Handling quotes
jofatmofn opened this issue · 4 comments
Given the text
John said, "Welcome to the heaven".
rrp.simple_parse gives
(S1 (S (NP (NNP John)) (VP (VBD said) (, ,) (`` ``) (INTJ (UH Welcome) (PP (TO to) (NP (DT the) (NN heaven)))) ('' '')) (. .)))
If I use rrp.parse_tagged with the following tokens and postags
tokens=[u'John', u'said', u',', u'"', u'Welcome', u'to', u'the', u'heaven', u'"', u'.']

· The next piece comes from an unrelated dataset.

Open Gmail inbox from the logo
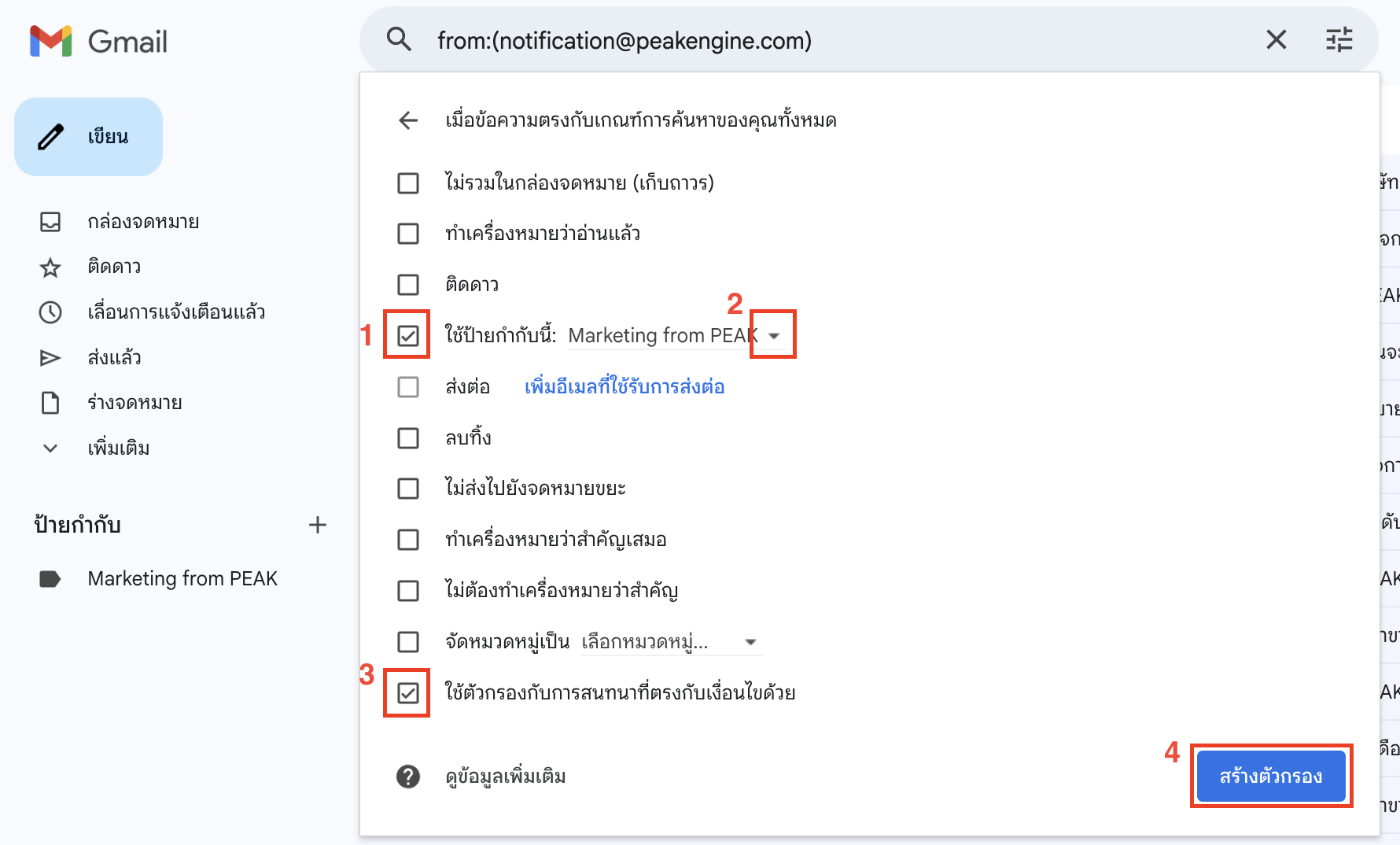 [98, 41]
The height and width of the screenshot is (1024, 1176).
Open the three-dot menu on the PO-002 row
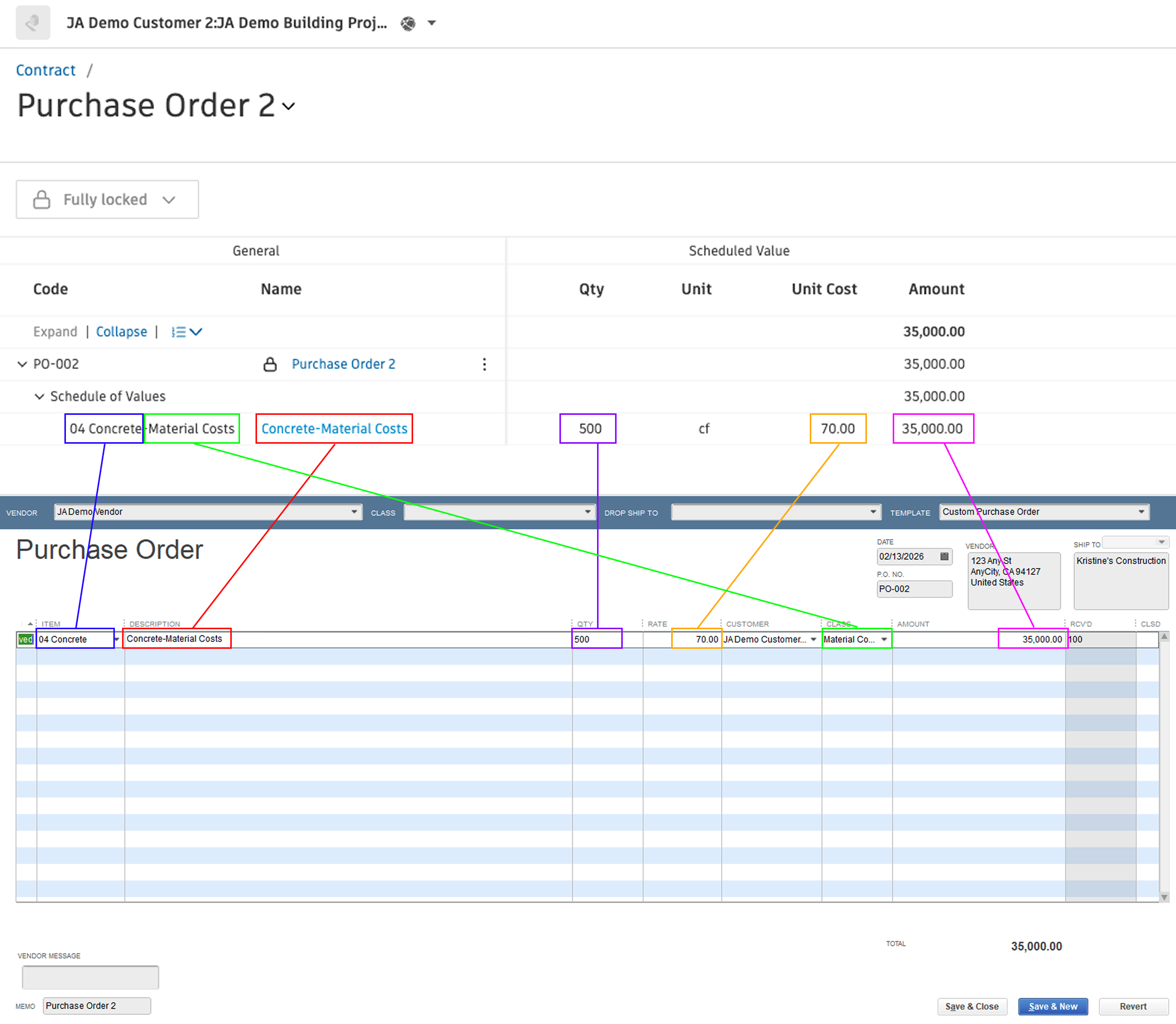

postags={0: u'NNP', 1: u'VBD', 2: u',', 3: u'``', 4: u'UH', 5: u'TO', 6: u'DT', 7: u'NN', 8: u"''", 9: u'.'}
it returns an empty list.
Workaround: In tokens, if I change the beginning double quotes to two backticks and ending double quotes to two apostrophe, as
tokens=[u'John', u'said', u',', u'``', u'Welcome', u'to', u'the', u'heaven', u"''", u'.']
then it works.
Sure. Thanks. Could you please direct me to any reference (document or code) which highlights such replacements. I need to use tokens and postags from another parser and I can apply these before calling BLLIP.
Thanks.